One year, I needed a second job and worked as a Santa at a huge mall. My disguise was so good, when my wife brought our son to visit Santa, he didn’t recognize me at all. He sat on my lap and asked me for an electric train set.
“If you get your train,” I told him, “your dad is going to want to play with it too. Is that all right?”
The boy became very quiet. So, moving the conversation along, I asked, “What else would you like Santa to bring you?”
He promptly replied, “Another train.”
A mother and her four year old son were putting out cookies for Santa on Christmas Eve. Accidentally, the mom dropped one cookie on the floor.

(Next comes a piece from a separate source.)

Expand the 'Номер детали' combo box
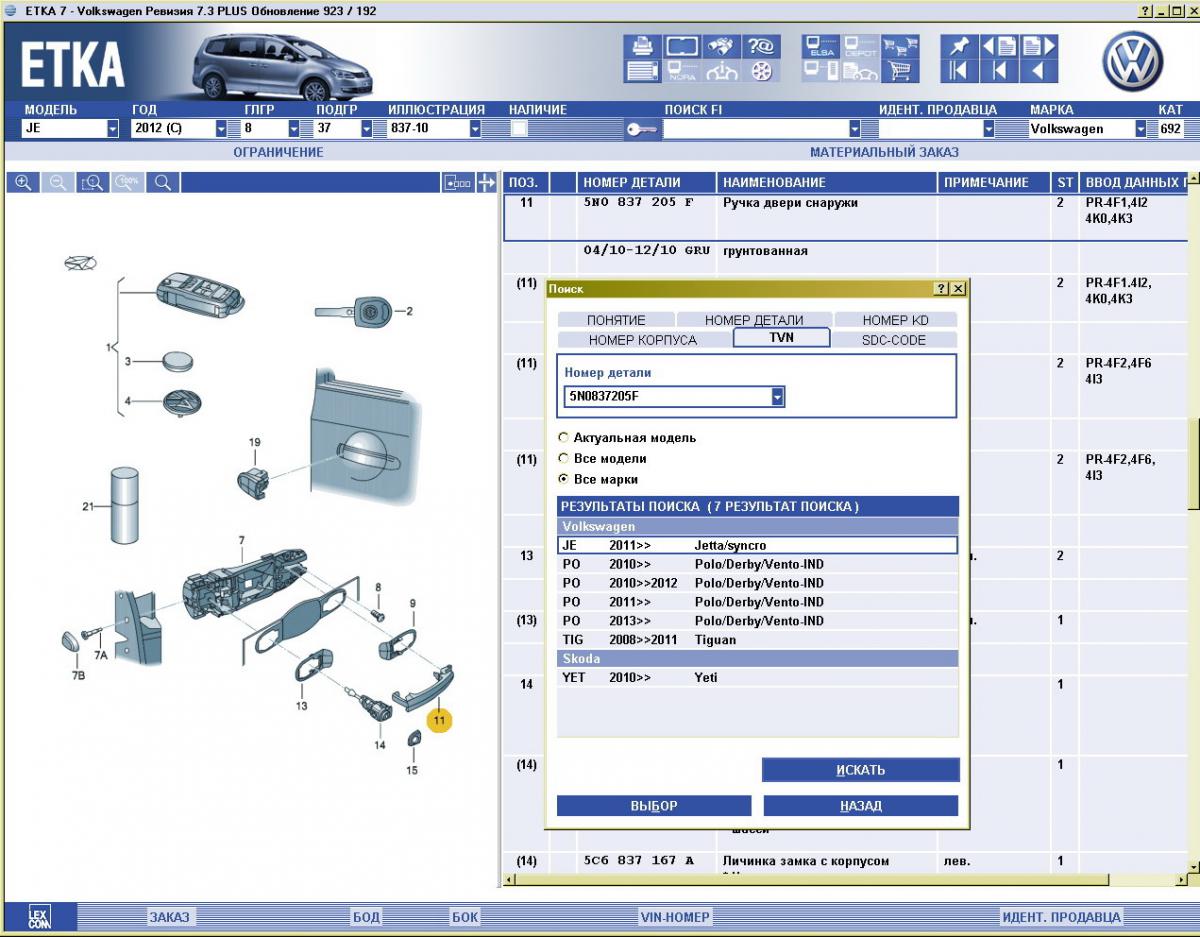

“No problem,” she said, picking it up and dusting it off before placing it back on the plate.
“You can’t do that,” argued the child. “It’s now got bacteria on it.”

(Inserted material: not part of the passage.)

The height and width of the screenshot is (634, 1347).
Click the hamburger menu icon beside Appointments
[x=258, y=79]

“Don’t worry,” replied the mom with a sneaky smile, “Santa will never know.”
The child thought about it for a moment and said, with a note of suspicion in his voice, “So he knows if I’ve been bad or good all year, but he doesn’t know the cookie fell on the floor?”
A nerd was walking on campus one day when his friend, another nerd, rode up on an incredible shiny new bicycle.

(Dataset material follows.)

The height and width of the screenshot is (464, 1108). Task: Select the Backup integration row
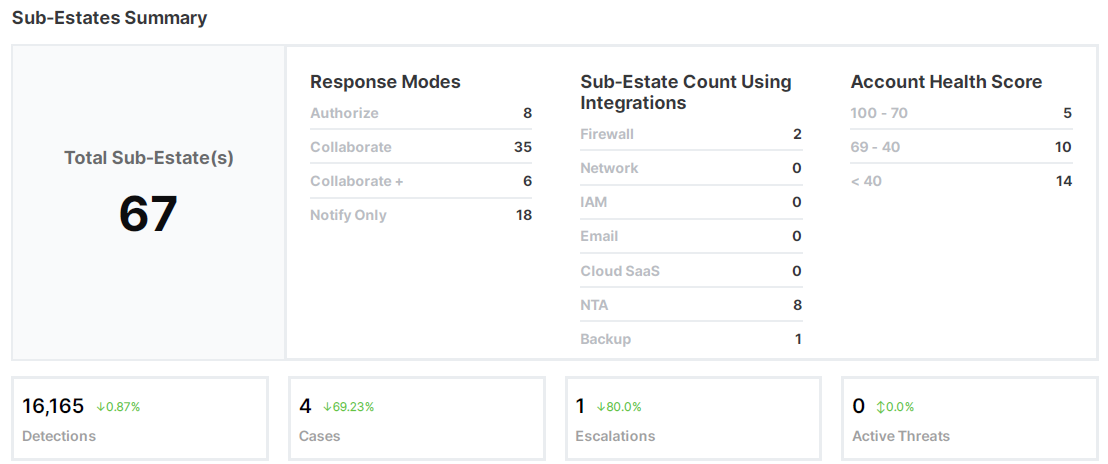(691, 339)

The first nerd was stunned and asked, “Where did you get such a nice bike?”
The second nerd replied, “Well, yesterday I was walking home minding my own business when a beautiful woman rode up to me on this bike. She threw the bike to the ground, took off all her clothes and said, ’Take what you want!’”
The second nerd nodded approvingly and said, “Good choice. The clothes probably wouldn’t have fit.”